US 11,694,118 B2
System and method for data visualization using machine learning and automatic insight of outliers associated with a set of data
Ashish Mittal, Foster City, CA (US); Victor Belyaev, San Jose, CA (US); Steve Simon Joseph Fernandez, Columbia, MO (US); Gabby Rubin, Sunnyvale, CA (US); Alextair Mascarenhas, Foster City, CA (US); Samar Lotia, Cupertino, CA (US); Alvin Raj, Woburn, MA (US); John Fuller, Chicago, IL (US); and Saugata Chowdhury, Sunnyvale, CA (US)
Assigned to ORACLE INTERNATIONAL CORPORATION, Redwood Shores, CA (US)
Filed by ORACLE INTERNATIONAL CORPORATION, Redwood Shores, CA (US)
Filed on Nov. 9, 2020, as Appl. No. 17/93,563.
Application 17/093,563 is a continuation of application No. 16/148,680, filed on Oct. 1, 2018, granted, now 10,832,171, issued on Nov. 10, 2020.
Claims priority of provisional application 62/566,271, filed on Sep. 29, 2017.
Claims priority of provisional application 62/566,264, filed on Sep. 29, 2017.
Claims priority of provisional application 62/566,263, filed on Sep. 29, 2017.
Claims priority of provisional application 62/566,265, filed on Sep. 29, 2017.
Prior Publication US 2021/0073682 A1, Mar. 11, 2021
Int. Cl. G06N 20/00 (2019.01); G06F 16/248 (2019.01); G06F 16/25 (2019.01); G06F 16/26 (2019.01); G06F 3/0481 (2022.01); G06F 3/0486 (2013.01); G06T 11/20 (2006.01); G06F 16/22 (2019.01)
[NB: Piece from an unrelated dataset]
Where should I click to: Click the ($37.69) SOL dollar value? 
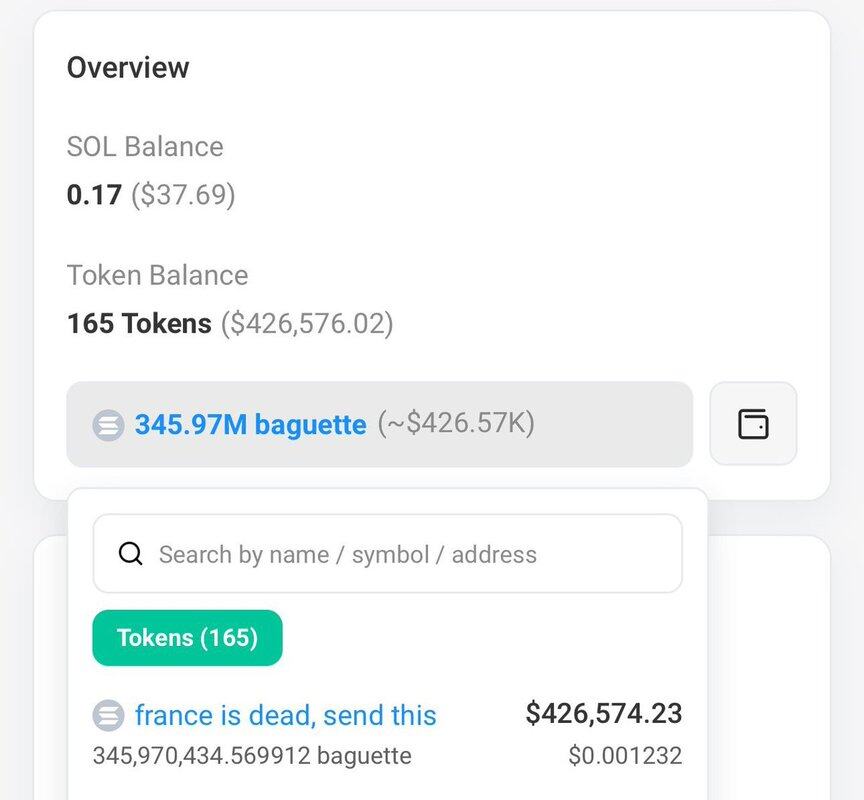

CPC G06N 20/00 (2019.01) [G06F 3/0481 (2013.01); G06F 3/0486 (2013.01); G06F 16/2272 (2019.01); G06F 16/248 (2019.01); G06F 16/252 (2019.01); G06F 16/26 (2019.01); G06T 11/206 (2013.01); G06T 2200/24 (2013.01)] 11 Claims
OG exemplary drawing
 
1. A system for use of machine learning in a data visualization environment, to automatically determine, for a set of data, one or more outliers or findings within the data set, comprising:
one or more computer systems or devices, including a microprocessor, and a data visualization service executing thereon that provides access to a database having a data set associated with a plurality of attributes and dimensions;
wherein the data visualization service provides access by a client system to communicate requests for information associated with the data set, and receive at a user interface, findings associated with the data set and displayed as visualizations within the user interface;
wherein the data visualization service is adapted to:
receive, from the client system, an indication of a target attribute of interest as provided within the data set;
determine a plurality of dimension attributes associated with the data set;
for each of one or more pairs of the dimension attributes, calculate, for a first dimension attribute, expected values of the target attribute with respect to values of the target attribute associated with a second dimension attribute;
determine observed values for the target attribute within the data set;
generate ranked findings associated with the data set based on a comparison of the expected values and observed values for the target attribute; and
report the ranked findings to the client system, for use in generating a data visualization for initial display at the user interface;
wherein, after reporting the ranked findings to the client system, the data visualization service automatically continues to evaluate pairs of dimension attributes to determine additional findings, and report the additional findings as the ranked findings to the client system for display at the user interface, the additional findings displayed replacing at least one of the ranked findings in the initial display.